• [WORK REQUIRED]: Provide again, from the entries below, every line from the one containing "[תפריט] (795, 25)" through the one containing "וואטסאפ (732, 1516)", exactly as written, and no other line.

Stored data:
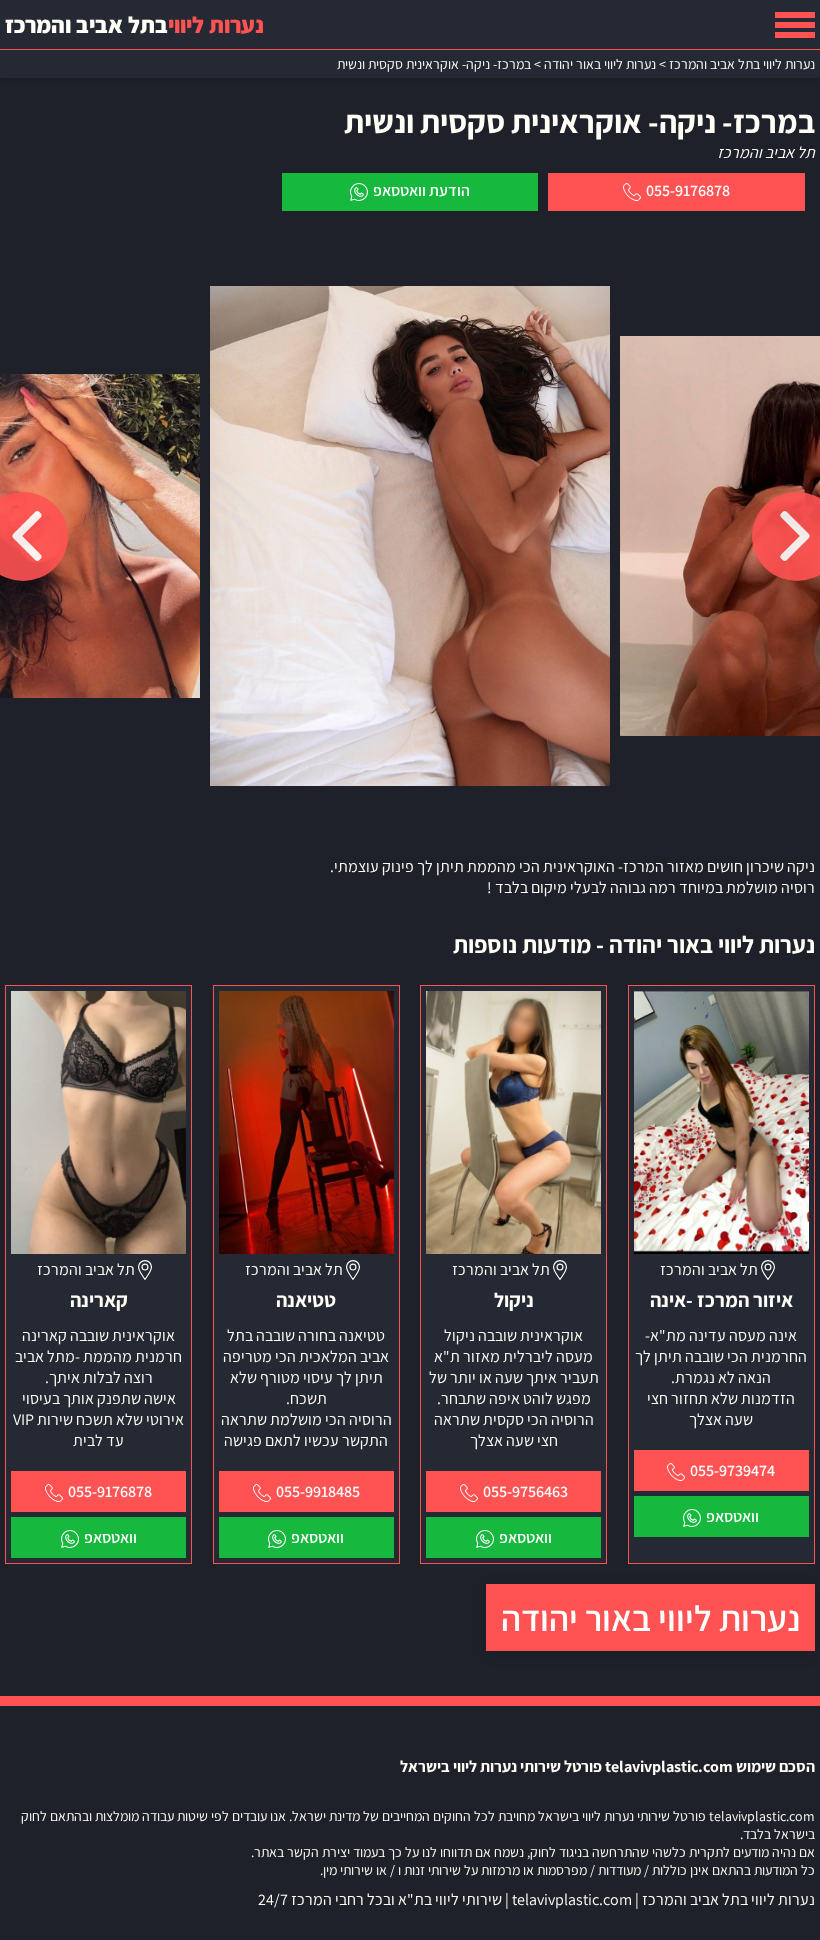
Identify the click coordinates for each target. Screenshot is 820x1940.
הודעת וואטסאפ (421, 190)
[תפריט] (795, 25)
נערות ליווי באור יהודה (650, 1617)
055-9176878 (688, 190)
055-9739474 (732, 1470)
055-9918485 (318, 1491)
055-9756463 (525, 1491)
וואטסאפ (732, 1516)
* * *
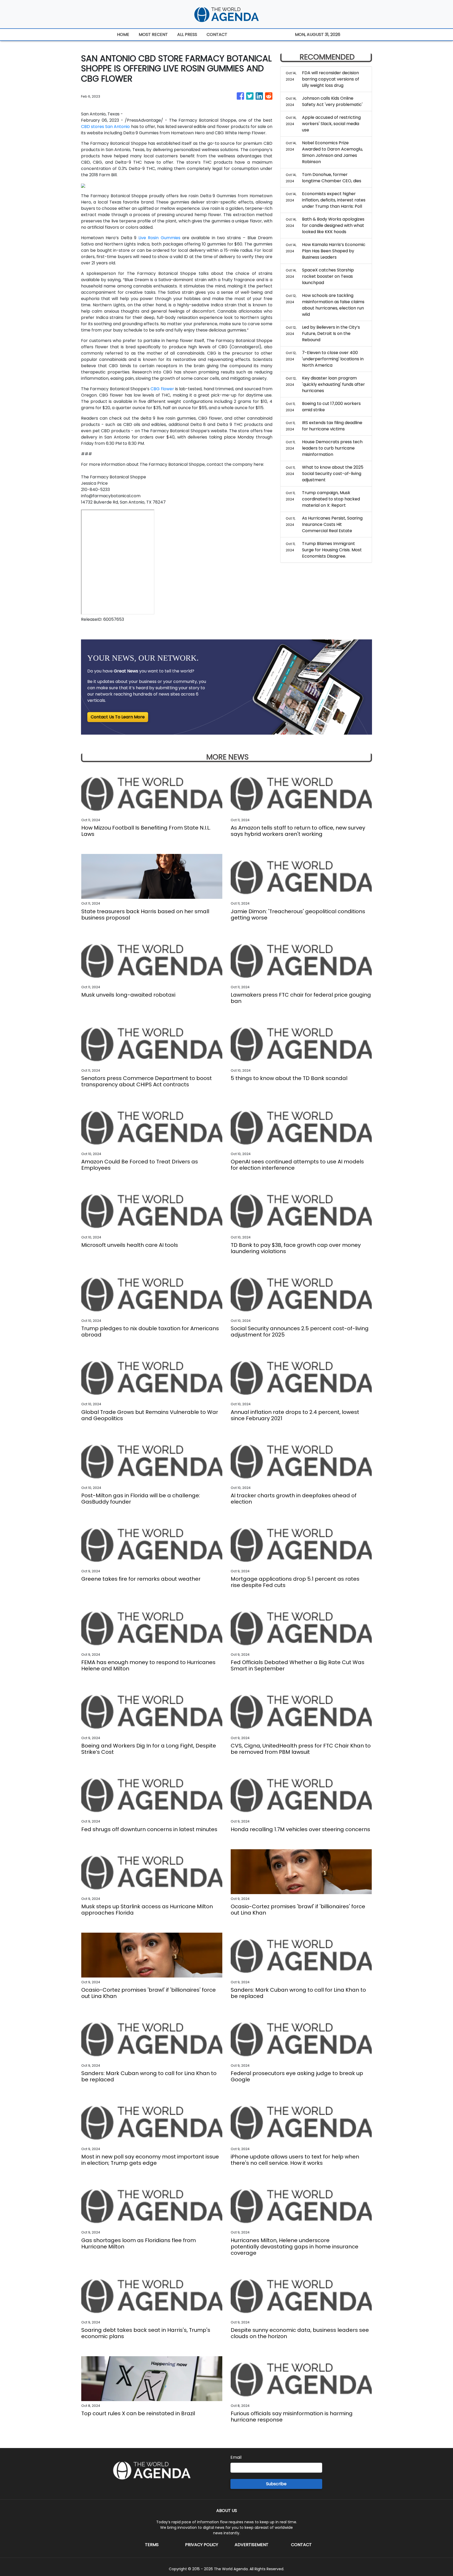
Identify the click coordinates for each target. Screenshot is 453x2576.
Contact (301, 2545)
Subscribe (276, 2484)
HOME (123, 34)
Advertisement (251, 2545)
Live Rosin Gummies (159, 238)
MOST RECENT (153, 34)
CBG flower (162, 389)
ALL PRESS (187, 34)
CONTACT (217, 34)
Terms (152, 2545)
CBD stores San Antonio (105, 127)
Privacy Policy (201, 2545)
---
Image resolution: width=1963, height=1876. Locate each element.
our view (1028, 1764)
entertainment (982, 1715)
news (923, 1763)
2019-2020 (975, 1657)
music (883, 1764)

• [TASK SOLUTION]:
[תפריט] (795, 25)
נערות ליווי באור יהודה (650, 1617)
055-9176878 (688, 190)
055-9739474 (732, 1470)
055-9918485 (318, 1491)
055-9756463 (525, 1491)
וואטסאפ (732, 1516)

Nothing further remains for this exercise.